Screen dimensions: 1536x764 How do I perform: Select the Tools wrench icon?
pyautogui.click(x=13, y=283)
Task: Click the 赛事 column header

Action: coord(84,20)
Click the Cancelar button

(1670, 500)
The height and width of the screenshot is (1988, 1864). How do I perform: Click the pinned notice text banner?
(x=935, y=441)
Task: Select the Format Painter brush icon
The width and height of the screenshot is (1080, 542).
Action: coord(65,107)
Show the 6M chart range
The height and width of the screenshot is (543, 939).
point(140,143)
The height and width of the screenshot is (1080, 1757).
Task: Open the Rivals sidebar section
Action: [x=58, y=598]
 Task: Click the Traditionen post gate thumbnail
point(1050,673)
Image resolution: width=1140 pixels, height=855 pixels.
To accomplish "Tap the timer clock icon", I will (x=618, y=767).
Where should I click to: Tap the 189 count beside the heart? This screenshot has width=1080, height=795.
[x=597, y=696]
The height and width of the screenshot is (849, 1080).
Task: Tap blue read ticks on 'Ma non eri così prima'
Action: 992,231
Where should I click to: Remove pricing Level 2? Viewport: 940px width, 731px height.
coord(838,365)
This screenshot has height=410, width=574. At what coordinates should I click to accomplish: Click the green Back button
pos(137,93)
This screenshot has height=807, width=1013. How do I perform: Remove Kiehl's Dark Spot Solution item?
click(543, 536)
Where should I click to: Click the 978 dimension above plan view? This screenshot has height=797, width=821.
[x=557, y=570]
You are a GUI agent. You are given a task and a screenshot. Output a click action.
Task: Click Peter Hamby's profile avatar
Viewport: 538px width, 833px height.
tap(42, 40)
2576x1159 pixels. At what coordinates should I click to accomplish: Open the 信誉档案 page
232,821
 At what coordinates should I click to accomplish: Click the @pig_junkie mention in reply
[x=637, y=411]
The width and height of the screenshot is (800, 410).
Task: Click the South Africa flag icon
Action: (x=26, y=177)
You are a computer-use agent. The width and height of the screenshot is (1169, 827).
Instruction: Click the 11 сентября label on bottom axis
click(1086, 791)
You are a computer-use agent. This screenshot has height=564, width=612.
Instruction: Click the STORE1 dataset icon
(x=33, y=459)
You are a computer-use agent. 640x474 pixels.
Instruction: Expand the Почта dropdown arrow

———

> **Directive**:
Set out every item above as a numbered list, one line per entry, and drop the blank lines.

> **Response**:
1. Screen dimensions: 1536x764 How do I perform: Select the Tools wrench icon?
2. pyautogui.click(x=13, y=283)
3. Task: Click the 赛事 column header
4. Action: coord(84,20)
5. Click the Cancelar button
6. (1670, 500)
7. The height and width of the screenshot is (1988, 1864). How do I perform: Click the pinned notice text banner?
8. (x=935, y=441)
9. Task: Select the Format Painter brush icon
10. The width and height of the screenshot is (1080, 542).
11. Action: coord(65,107)
12. Show the 6M chart range
13. The height and width of the screenshot is (543, 939).
14. point(140,143)
15. The height and width of the screenshot is (1080, 1757).
16. Task: Open the Rivals sidebar section
17. Action: [x=58, y=598]
18.  Task: Click the Traditionen post gate thumbnail
19. point(1050,673)
20. Image resolution: width=1140 pixels, height=855 pixels.
21. To accomplish "Tap the timer clock icon", I will (x=618, y=767).
22. Where should I click to: Tap the 189 count beside the heart? This screenshot has width=1080, height=795.
23. [x=597, y=696]
24. The height and width of the screenshot is (849, 1080).
25. Task: Tap blue read ticks on 'Ma non eri così prima'
26. Action: 992,231
27. Where should I click to: Remove pricing Level 2? Viewport: 940px width, 731px height.
28. coord(838,365)
29. This screenshot has height=410, width=574. At what coordinates should I click to accomplish: Click the green Back button
30. pos(137,93)
31. This screenshot has height=807, width=1013. How do I perform: Remove Kiehl's Dark Spot Solution item?
32. click(543, 536)
33. Where should I click to: Click the 978 dimension above plan view? This screenshot has height=797, width=821.
34. [x=557, y=570]
35. You are a GUI agent. You are given a task and a screenshot. Output a click action.
36. Task: Click Peter Hamby's profile avatar
37. Viewport: 538px width, 833px height.
38. tap(42, 40)
39. 2576x1159 pixels. At what coordinates should I click to accomplish: Open the 信誉档案 page
40. 232,821
41.  At what coordinates should I click to accomplish: Click the @pig_junkie mention in reply
42. [x=637, y=411]
43. The width and height of the screenshot is (800, 410).
44. Task: Click the South Africa flag icon
45. Action: (x=26, y=177)
46. You are a computer-use agent. The width and height of the screenshot is (1169, 827).
47. Instruction: Click the 11 сентября label on bottom axis
48. click(1086, 791)
49. You are a computer-use agent. This screenshot has height=564, width=612.
50. Instruction: Click the STORE1 dataset icon
51. (x=33, y=459)
52. You are a computer-use agent. 640x474 pixels.
53. Instruction: Expand the Почта dropdown arrow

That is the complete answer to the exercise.